The U.S.-led coalition has hit Islamic State positions in and around the town but failed to halt the advance. At least six air strikes were heard from the Turkish side of the border on Tuesday. Gunfire and shelling were audible from the Turkish side, where Kurds, many with relatives fighting in Kobani, have maintained a vigil, watching the fighting from hillsides.
“I hear that people say (Islamic State) control the east and southeast but in fact they are scattered all across the city. That is why clashes are taking place pretty much everywhere,” Adil Selmo, 28, said as he stood on the Turkish said.
He said his brother-in-law was still in Kobani and no weapons or ammunition had made it into the town.
Obama will discuss a strategy to counter Islamic State on Tuesday with military leaders from 20 countries, including Turkey, Arab states and Western allies, amid growing pressure to do more to stop the militants' advance.
Kurds in neighboring Iraq, who are also fighting hard against Islamic State, said they had sent ammunition to help their brethren in Syria make their stand in Kobani. Alan Othman, a Syrian Kurdish media official, said the shipment was trapped in another part of Syria and could not get to Kobani without help from Turkey opening a supply corridor.

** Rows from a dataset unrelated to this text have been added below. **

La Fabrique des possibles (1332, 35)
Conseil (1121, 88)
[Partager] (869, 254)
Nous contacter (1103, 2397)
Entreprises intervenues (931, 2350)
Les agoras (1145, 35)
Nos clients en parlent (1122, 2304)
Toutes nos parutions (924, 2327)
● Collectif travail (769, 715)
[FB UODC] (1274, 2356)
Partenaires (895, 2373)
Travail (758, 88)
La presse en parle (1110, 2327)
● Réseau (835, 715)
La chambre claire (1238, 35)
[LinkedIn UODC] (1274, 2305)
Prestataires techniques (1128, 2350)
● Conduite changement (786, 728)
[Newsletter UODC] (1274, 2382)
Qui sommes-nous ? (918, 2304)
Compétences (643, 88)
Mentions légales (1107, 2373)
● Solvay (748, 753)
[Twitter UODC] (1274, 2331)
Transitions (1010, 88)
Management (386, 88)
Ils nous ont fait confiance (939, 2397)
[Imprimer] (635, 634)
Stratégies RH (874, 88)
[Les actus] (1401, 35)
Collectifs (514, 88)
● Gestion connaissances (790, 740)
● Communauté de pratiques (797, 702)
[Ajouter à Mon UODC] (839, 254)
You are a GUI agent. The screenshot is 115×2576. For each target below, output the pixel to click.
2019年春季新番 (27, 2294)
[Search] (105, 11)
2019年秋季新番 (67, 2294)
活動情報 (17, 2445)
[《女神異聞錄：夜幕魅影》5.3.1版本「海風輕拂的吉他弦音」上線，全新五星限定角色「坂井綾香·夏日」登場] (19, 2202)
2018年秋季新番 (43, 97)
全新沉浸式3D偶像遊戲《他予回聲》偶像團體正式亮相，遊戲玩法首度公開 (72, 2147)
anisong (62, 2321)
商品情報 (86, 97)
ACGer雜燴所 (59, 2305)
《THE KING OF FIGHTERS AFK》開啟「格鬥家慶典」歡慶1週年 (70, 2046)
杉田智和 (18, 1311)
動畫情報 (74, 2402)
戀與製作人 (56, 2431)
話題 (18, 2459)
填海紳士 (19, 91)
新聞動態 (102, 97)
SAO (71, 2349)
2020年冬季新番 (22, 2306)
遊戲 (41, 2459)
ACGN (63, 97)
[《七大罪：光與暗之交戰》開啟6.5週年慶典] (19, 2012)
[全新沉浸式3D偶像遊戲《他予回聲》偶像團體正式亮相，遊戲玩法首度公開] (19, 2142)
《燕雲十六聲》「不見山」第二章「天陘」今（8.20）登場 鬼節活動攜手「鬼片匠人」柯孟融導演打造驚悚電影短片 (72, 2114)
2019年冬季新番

In Iraq, Kurdish forces and government troops have rolled back some Islamic State gains in the north of the country in recent weeks, but the fighters have advanced in the west, seizing territory in the Euphrates valley within striking distance of the capital Baghdad.
The United States used helicopter gunships against the militants last week for the first time to prevent what Washington described as a threat to Baghdad's airport.
The White House says it will not send U.S. forces back into ground combat in Iraq, where Obama withdrew all troops in 2011 after an eight year occupation. U.S. commanders have spoken of increasing U.S. advice and support for Iraqi ground forces.